# Does $\text{ACA}_0$ + True Arithmetic prove the well-foundedness of every recursive ordinal?

As discussed in Noah Schweber's answer to What is the proof-theoretic ordinal of true arithmetic?, it is somewhat ambiguous what “the proof-theoretic ordinal of True Arithmetic” might mean. In one sense, it is $$\omega_1^\text{CK}$$, because e.g. True Arithmetic satisfies $$\Sigma^0_1$$ induction for every notation for a recursive ordinal. But of course $$\Sigma^0_1$$ transfinite induction is not the same as full transfinite induction, which can’t even be expressed in the language of first-order arithmetic, so I’d like to ask about a second-order version of this notion.

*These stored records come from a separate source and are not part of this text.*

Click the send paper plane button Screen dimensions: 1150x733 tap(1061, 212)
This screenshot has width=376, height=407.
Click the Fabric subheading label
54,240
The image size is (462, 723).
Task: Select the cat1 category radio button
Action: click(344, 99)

My question is, which ordinals $$\alpha$$ can $$\text{ACA}_0$$ + True Arithmetic prove are well-founded, in the sense that there exists some arithmetically definable well-ordering $$R$$ with order type $$\alpha$$ such that $$\text{ACA}_0$$ + True Arithmetic proves $$\operatorname{WO}(R)$$? Where $$\operatorname{WO}(R)$$ is the $$\Pi^1_1$$ sentence asserting $$R$$ is well-ordered, i.e. $$R$$ satisfies transfinite induction for all sets, not merely for e.g. $$\Sigma^0_1$$ sets.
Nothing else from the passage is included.